At that the Catlord took a hand. "I apologize, Prince Gord," he said formally. Then he took the young man by his arm and steered him to a nearby chair. Rexfelis pushed Gord down, seated himself in the next tall chair, and waved casually to the others to take their positions. "Let us all take our places, and I shall explain to our champion what is to take place. Agreed?"

There were various spoken and unspoken assents, and in a moment or two the whole strange assembly, the gathering that included the majority of the powers who represented Balance, was seated in a semicircle in the large, low-ceilinged chamber. Thank you all, lords and ladies," Rexfelis intoned. "Hear what I have to tell to Gord of Greyhawk, acknowledged by me and you all as a peer, titled the Prince of Panthers by birthright and by virtue of accomplishment such that none may question."

"Hear, hear!"

"Get on with it!"

Gord was now more confused than before, and at the same time a bit excited. What was this about "birthright"? Perhaps, for some reason he could not fathom, he was finally about to learn of his heritage. But he and Rexfelis had spent long hours together before this, and surely the Catlord had already told him all there was to tell. Gord held his tongue, but his mind reeled. He dared not hope, but could not keep from doing so....

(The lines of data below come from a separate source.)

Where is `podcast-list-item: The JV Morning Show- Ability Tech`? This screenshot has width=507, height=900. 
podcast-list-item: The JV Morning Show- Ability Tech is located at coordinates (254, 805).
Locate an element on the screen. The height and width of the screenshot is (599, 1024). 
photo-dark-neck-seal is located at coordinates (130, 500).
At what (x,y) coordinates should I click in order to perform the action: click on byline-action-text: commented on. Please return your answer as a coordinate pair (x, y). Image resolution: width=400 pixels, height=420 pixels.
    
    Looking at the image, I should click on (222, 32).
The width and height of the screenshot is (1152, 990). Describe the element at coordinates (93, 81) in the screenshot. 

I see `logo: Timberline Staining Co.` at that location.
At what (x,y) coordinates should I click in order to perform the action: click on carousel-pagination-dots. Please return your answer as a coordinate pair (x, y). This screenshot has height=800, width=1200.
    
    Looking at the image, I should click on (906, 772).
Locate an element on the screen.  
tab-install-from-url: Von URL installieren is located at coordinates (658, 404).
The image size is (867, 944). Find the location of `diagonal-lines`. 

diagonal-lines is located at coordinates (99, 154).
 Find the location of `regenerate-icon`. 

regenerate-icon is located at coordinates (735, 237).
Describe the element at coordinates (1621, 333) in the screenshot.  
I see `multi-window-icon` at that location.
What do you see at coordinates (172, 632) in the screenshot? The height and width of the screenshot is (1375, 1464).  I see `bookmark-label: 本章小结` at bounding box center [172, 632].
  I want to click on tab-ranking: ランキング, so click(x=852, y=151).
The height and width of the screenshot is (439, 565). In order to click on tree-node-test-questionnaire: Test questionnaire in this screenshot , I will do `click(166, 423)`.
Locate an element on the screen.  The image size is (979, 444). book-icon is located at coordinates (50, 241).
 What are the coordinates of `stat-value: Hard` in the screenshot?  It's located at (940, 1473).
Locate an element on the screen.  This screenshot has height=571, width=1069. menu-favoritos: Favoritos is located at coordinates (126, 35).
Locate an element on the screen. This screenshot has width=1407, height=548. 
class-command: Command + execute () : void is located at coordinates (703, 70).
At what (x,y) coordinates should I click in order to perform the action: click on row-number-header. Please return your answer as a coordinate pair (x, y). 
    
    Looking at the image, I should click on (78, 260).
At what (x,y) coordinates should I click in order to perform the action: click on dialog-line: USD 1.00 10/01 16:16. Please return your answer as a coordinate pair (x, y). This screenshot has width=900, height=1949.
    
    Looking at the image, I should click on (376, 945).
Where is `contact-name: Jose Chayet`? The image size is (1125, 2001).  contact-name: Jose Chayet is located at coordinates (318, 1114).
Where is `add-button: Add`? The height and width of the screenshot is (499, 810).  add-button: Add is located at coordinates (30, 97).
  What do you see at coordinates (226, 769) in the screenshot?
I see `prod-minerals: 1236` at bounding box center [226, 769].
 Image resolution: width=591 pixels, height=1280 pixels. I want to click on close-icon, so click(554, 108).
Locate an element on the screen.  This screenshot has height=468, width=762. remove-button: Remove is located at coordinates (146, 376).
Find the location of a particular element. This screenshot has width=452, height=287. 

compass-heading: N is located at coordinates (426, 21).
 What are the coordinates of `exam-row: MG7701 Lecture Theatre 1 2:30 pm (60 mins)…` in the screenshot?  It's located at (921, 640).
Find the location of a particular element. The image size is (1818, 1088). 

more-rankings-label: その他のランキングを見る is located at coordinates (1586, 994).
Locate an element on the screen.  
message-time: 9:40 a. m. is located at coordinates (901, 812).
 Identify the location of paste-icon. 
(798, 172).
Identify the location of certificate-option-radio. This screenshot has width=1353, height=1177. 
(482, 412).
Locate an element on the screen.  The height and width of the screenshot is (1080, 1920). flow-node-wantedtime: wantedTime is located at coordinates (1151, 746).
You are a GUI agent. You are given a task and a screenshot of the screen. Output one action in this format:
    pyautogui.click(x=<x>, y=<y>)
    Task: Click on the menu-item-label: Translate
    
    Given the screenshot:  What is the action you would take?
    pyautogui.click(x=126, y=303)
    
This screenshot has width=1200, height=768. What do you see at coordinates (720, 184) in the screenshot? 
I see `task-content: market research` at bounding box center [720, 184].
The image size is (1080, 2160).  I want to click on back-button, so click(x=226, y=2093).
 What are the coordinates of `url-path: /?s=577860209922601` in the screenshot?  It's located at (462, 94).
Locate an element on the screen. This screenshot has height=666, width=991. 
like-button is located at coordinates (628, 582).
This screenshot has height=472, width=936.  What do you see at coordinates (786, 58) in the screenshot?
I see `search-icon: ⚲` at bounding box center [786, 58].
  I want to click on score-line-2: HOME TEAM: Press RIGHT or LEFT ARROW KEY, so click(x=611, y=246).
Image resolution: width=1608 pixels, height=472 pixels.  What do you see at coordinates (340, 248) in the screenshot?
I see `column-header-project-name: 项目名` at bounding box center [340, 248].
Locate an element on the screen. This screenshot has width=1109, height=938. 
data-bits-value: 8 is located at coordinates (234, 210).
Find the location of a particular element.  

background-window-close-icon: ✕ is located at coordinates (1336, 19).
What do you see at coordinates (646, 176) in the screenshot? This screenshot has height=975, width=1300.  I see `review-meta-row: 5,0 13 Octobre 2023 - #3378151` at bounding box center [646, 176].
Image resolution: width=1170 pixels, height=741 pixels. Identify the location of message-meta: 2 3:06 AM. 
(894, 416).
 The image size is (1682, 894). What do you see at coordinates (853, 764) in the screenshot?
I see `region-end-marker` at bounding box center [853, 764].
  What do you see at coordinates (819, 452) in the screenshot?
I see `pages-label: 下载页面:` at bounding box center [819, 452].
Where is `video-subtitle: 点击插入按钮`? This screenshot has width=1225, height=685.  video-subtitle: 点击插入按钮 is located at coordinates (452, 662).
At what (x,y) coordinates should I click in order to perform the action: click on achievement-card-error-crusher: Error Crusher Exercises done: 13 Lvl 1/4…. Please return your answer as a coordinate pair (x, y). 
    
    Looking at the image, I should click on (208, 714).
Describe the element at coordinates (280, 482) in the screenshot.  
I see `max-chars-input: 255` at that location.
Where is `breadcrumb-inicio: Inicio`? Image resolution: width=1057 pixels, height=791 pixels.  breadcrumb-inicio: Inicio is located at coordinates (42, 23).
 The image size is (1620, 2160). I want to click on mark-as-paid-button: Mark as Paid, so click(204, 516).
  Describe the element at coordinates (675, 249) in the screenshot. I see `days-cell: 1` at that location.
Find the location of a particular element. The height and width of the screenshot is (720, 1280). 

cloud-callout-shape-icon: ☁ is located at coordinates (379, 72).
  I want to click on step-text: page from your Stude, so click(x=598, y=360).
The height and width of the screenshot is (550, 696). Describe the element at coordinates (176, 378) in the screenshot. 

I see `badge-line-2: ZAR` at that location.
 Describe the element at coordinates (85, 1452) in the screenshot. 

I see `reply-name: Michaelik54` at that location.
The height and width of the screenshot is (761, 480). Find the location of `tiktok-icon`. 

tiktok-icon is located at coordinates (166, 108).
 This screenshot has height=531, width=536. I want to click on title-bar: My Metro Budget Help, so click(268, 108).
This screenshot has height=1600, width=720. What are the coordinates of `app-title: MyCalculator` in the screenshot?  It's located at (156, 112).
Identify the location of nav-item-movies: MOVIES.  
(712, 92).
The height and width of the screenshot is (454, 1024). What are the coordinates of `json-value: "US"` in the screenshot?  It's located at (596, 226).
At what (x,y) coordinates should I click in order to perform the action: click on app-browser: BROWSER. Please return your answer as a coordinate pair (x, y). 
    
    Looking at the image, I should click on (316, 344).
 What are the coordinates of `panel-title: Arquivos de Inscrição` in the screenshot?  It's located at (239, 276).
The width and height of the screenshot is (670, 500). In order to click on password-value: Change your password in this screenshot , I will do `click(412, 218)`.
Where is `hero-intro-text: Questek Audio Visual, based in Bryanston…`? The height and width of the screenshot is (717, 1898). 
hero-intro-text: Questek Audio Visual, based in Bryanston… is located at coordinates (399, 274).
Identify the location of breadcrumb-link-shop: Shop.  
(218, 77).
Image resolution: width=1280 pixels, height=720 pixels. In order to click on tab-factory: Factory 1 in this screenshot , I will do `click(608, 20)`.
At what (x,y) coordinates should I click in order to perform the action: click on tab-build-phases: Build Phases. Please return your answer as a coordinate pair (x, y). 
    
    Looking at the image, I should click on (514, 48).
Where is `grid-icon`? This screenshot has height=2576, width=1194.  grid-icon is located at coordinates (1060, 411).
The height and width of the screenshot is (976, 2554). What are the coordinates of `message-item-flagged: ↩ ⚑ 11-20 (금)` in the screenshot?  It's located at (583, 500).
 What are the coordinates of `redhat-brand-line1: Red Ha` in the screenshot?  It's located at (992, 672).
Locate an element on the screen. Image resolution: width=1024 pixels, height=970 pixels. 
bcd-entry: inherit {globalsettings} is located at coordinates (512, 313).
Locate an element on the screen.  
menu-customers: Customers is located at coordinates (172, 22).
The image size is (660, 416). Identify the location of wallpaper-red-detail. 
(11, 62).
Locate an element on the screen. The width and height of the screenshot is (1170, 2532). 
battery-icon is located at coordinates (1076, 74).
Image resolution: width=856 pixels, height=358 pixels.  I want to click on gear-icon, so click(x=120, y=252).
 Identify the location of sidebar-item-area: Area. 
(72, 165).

The Catlord gave cold looks to both who had spoken, first Basiliv and second the crotchety old Mordenkainen. He cleared his throat with a sound that was a cross between a purr and a growl, then continued. "As you know, Gord has served the cause of Balance for longer than he has realized, but actively and most willingly of late. In recognition and explanation of his services, I have acknowledged his heritage to some of you. I now tell this to the rest of you, and Gord himself, for the first time: His father, my own great-grandson, was the sole heir of my kind's Seventh House. By birthright and his own deeds he has fully earned that heirship... and more. That is another story, however. I will stick with the business our council has before it."